US state pensions risk “hard earned savings” by ignoring climate risks
The global cost of extreme weather attributable to climate change is estimated at $143bn per year over the past 20 years, according to a 2023 study in scientific journal Nature. Despite this, US state pension funds are “not taking adequate steps to reduce climate-related financial risks”, finds a new report from three environmental organisations.
“Far too few state pensions are taking adequate steps to address climate-related financial risks and protect their members’ hard-earned savings, raising serious concerns about their execution of fiduciary duty – the obligation that financial institutions have to act in their clients’ best interest,” finds the report by Sierra Club, Stand. earth and Stop the Money Pipeline.
State pension funds have a responsibility to account for these risks, not only because they oversee huge sums of public money but also because they are particularly exposed to “climate-related and other systemic risks” as “diversified and long-term shareholders”, the non-profits argue. State pension funds ought to be “the first [institutional investors] to incorporate such considerations into their stewardship practices”, they say.

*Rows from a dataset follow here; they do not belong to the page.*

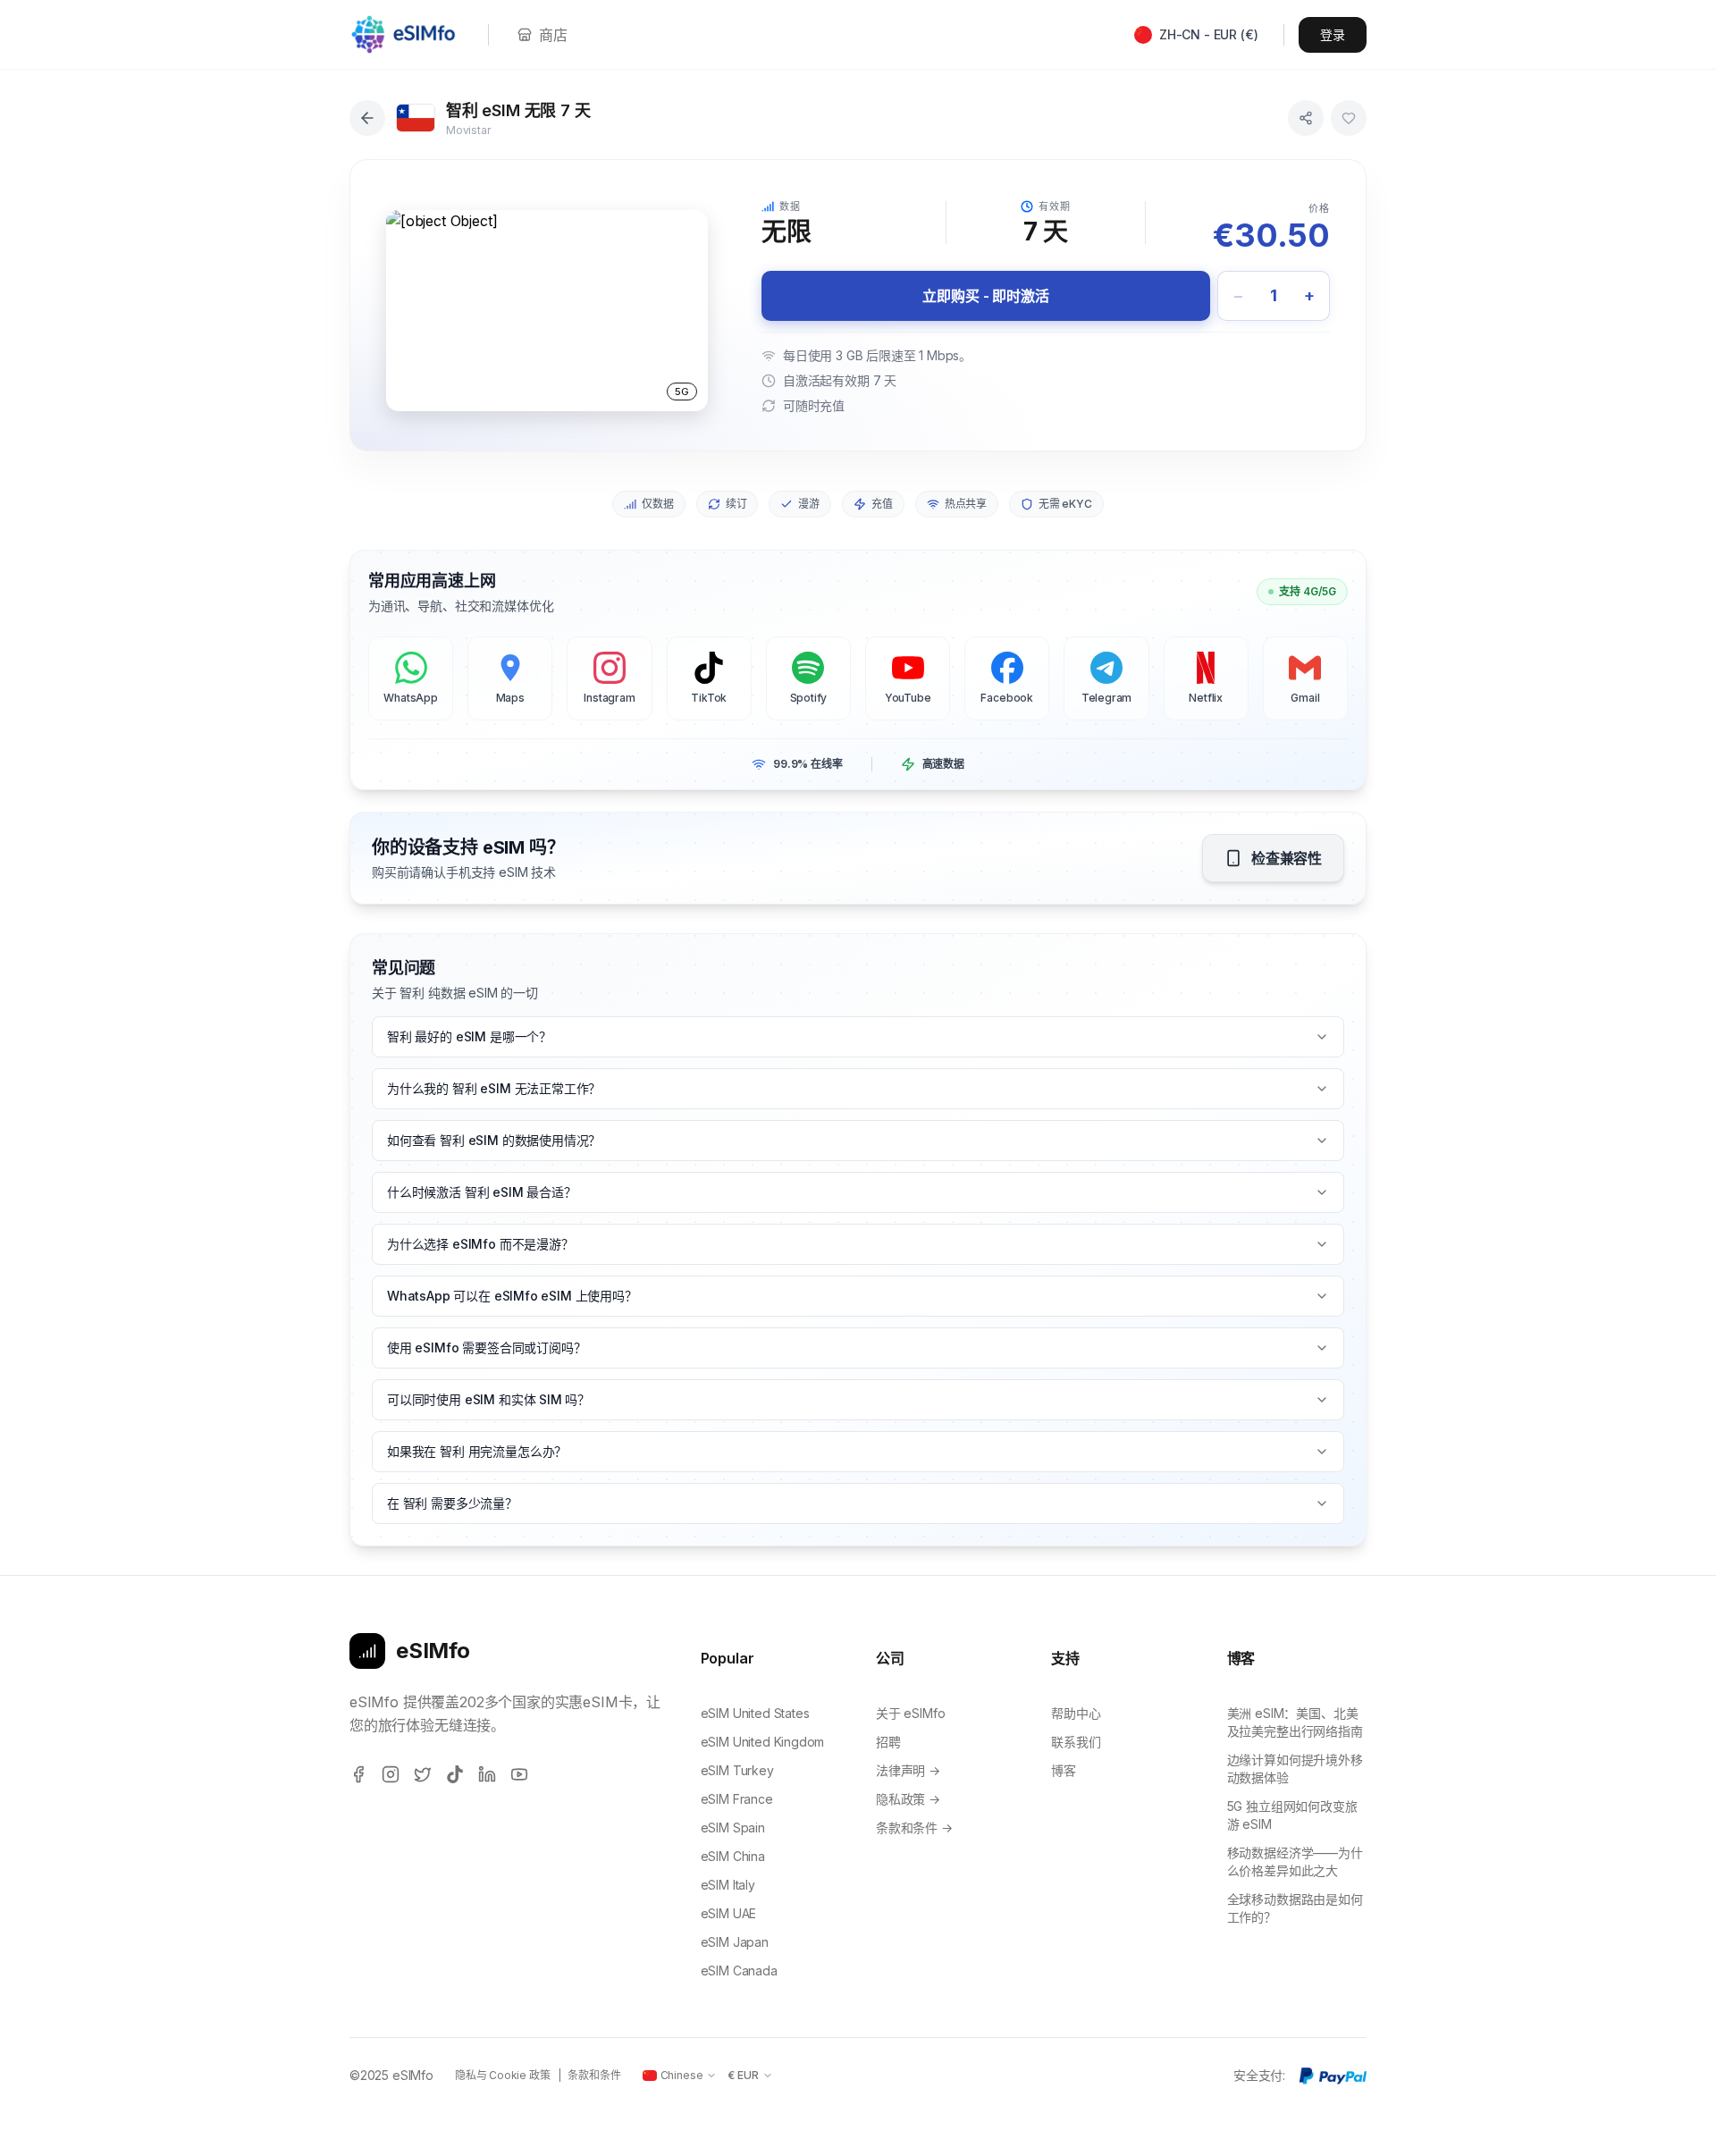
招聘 (888, 1741)
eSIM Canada (739, 1970)
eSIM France (737, 1798)
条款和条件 (594, 2075)
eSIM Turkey (737, 1770)
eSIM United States (755, 1713)
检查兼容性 (1286, 858)
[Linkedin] (487, 1774)
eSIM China (733, 1856)
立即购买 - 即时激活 (985, 296)
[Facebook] (358, 1774)
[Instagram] (391, 1774)
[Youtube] (519, 1774)
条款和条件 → (914, 1827)
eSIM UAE (729, 1913)
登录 (1332, 34)
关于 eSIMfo (910, 1713)
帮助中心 (1075, 1713)
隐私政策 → (908, 1798)
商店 (553, 35)
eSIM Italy (728, 1884)
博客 (1063, 1770)
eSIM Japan (735, 1942)
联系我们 (1075, 1741)
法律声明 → (908, 1770)
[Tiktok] (455, 1774)
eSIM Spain (733, 1827)
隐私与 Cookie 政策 (503, 2075)
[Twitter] (423, 1774)
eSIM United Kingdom (763, 1741)
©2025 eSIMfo (391, 2075)
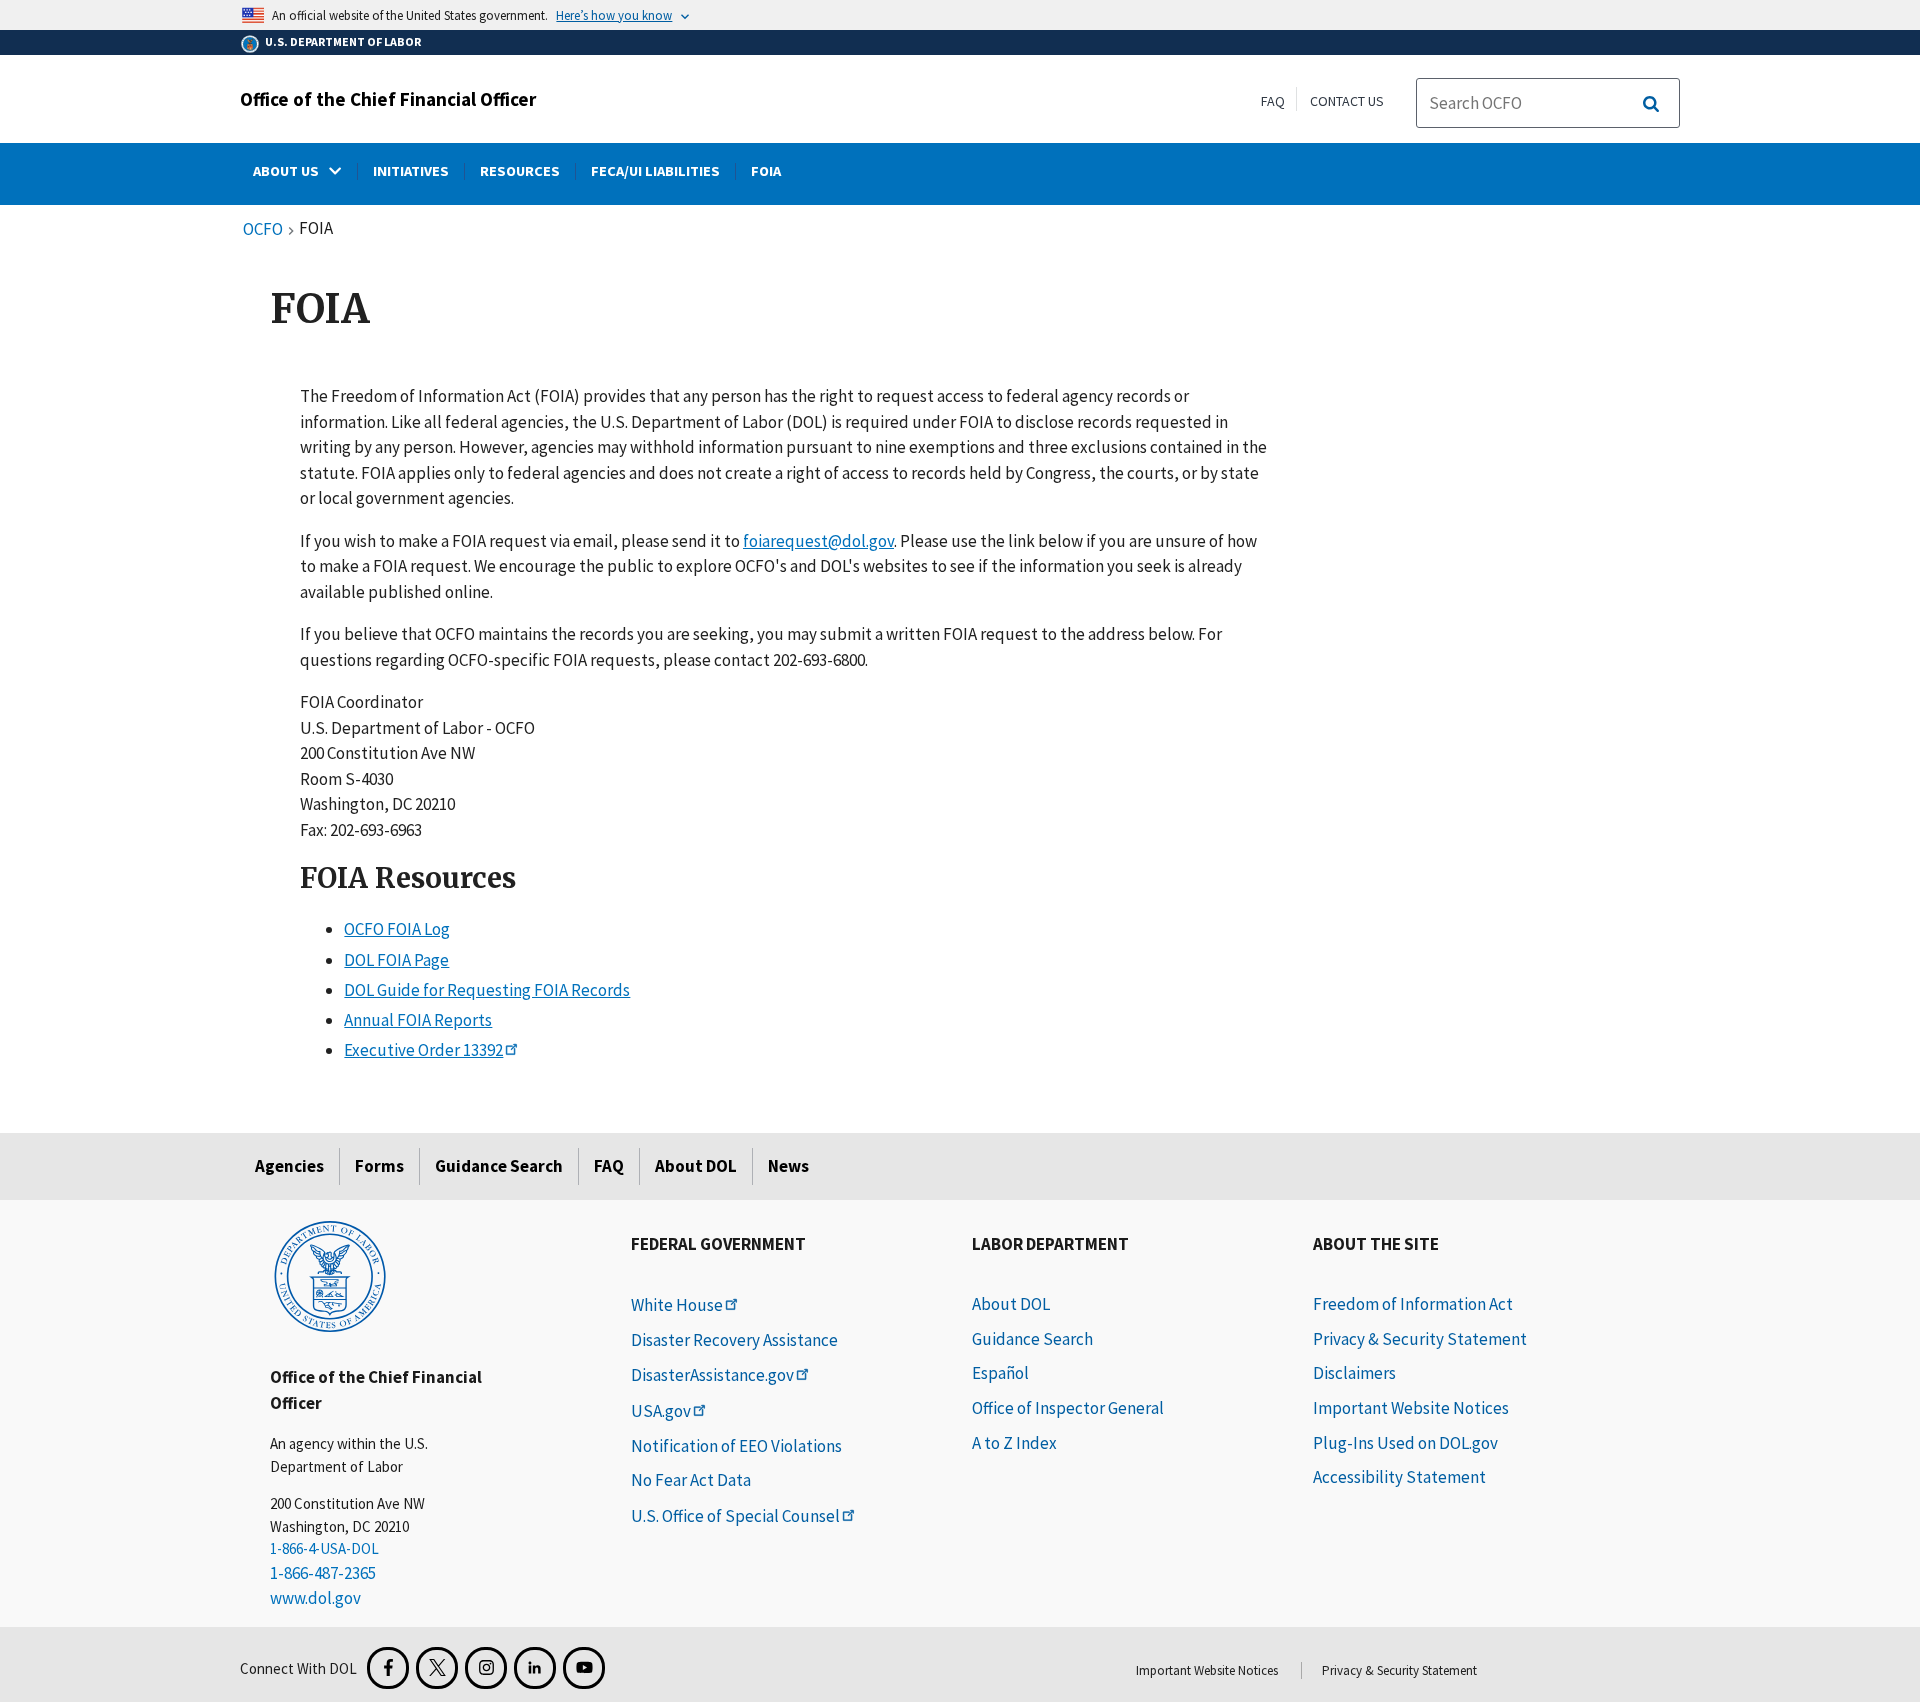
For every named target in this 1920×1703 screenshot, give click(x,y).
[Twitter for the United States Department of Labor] (437, 1668)
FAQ (1273, 101)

The report assesses 19 pension funds representing more than $2trn in collective assets across three metrics: their climate-related proxy voting guidelines (which outline criteria pension staff use to address shareholder resolutions); climate-related proxy voting records; and finally, their transparency on the above.
Each fund was given a grade from A to F based on these differently weighted factors. Just three state pension funds – all from New York City (NYCERS, TRS, BERS) – received an A- grade; one fund, the California State Teachers Retirement System, or CalSTRS for short, received a B-; while ten got C-D grades and a further six received the lowest possible grade, an F.
As proxy voting guidelines are “one of a pension’s strongest tools for corporate governance”, the report authors attribute a 75% weighting to this metric. The three New York City funds are among those praised by the report’s authors as having relatively strong proxy voting guidelines on climate change, due to their incorporation of language that “recognizes the system-wide risks from the climate crisis, and allude to how that impacts their voting decisions”.